Nurse Jackie (2009)—“Mrs. Greenfield”
AM: Oh, well, that was a treat to work with Edie Falco, and my friend Linda Wallem wrote it. And it was in New York, where I was also doing a play at the time, so I was surrounded by friends and I got comfortable, I guess, doing it. It was very, very easy. And Edie Falco is so no-frills, not a diva, just a team player, so it felt kind of seamless fitting into it. It just felt like a play, actually. That’s what it felt like doing Nurse Jackie: like I was doing a play.
30 Rock (2012)—“Bonnie”
AVC: Was your guest spot on 30 Rock also a case of being in the right place—New York—at the right time?

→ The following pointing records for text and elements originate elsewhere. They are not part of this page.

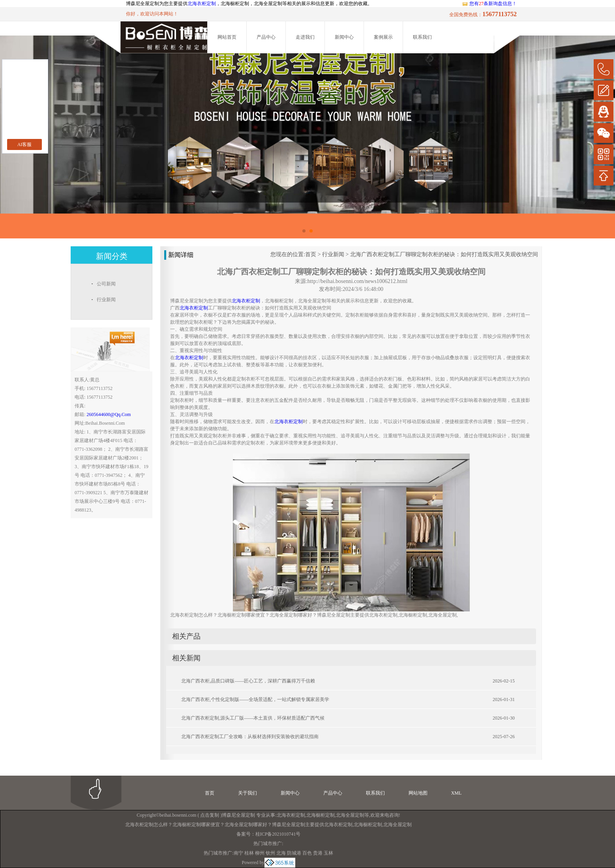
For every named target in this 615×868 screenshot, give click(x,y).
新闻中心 (344, 37)
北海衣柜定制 (202, 4)
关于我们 (248, 793)
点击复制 (210, 815)
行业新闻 (333, 254)
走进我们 (305, 37)
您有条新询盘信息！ (489, 4)
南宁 (238, 853)
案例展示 (383, 37)
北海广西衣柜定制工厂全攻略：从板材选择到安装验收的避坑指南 (250, 737)
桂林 (249, 853)
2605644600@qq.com (109, 414)
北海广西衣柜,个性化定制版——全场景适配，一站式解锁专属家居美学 (255, 699)
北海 (281, 853)
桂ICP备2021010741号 (278, 834)
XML (456, 793)
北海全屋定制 (350, 815)
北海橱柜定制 (321, 815)
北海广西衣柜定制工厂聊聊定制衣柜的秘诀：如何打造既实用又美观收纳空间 (444, 254)
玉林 (328, 853)
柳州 (260, 853)
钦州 (270, 853)
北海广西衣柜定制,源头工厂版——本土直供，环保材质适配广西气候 (253, 718)
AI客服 (24, 144)
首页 (311, 254)
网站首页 (227, 37)
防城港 (294, 853)
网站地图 (418, 793)
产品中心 (266, 37)
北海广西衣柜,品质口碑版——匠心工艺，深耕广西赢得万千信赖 (248, 681)
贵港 (318, 853)
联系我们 (422, 37)
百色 (307, 853)
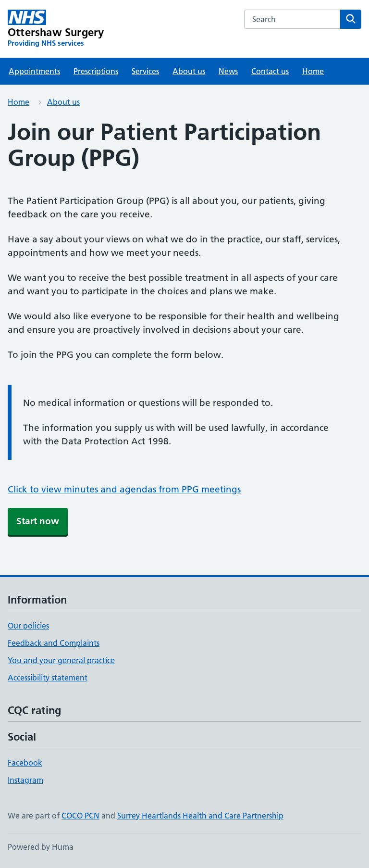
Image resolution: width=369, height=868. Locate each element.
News (228, 71)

AM: Well, 30 Rock happened because—I think Tina Fey is a fan. In fact, I know she is: She just wrote a beautiful blurb for my book that’s coming out in September. They’d asked me originally to play her mother, but I was doing Young Frankenstein on Broadway at the time, and I couldn’t get off. We were in previews, and they wanted me during what would’ve been a Wednesday matinee because my scenes were with Alec Baldwin and Tina, and Alec had it in his contract that he didn’t work Monday and Friday, he only worked Tuesday, Wednesday, and Thursday. [Laughs.] So I couldn’t get off, and then years went by and I think they had just a handful of shows left before the series ended, but they finally got me on. I was so disappointed that I couldn’t do it originally, so it was great that they were able to get me onto the show before it ended.
AM: Wow. That one I really don’t remember much about. [Long pause.] Here’s about all I remember about that. I think Laraine Newman was in it. I don’t remember who else was in it. But I remember I improvised a scene—as I have many times in my life—and it was the first time that the crew applauded afterwards. [Laughs.] The crew! So, yeah, that’s the big thing I remember about that movie.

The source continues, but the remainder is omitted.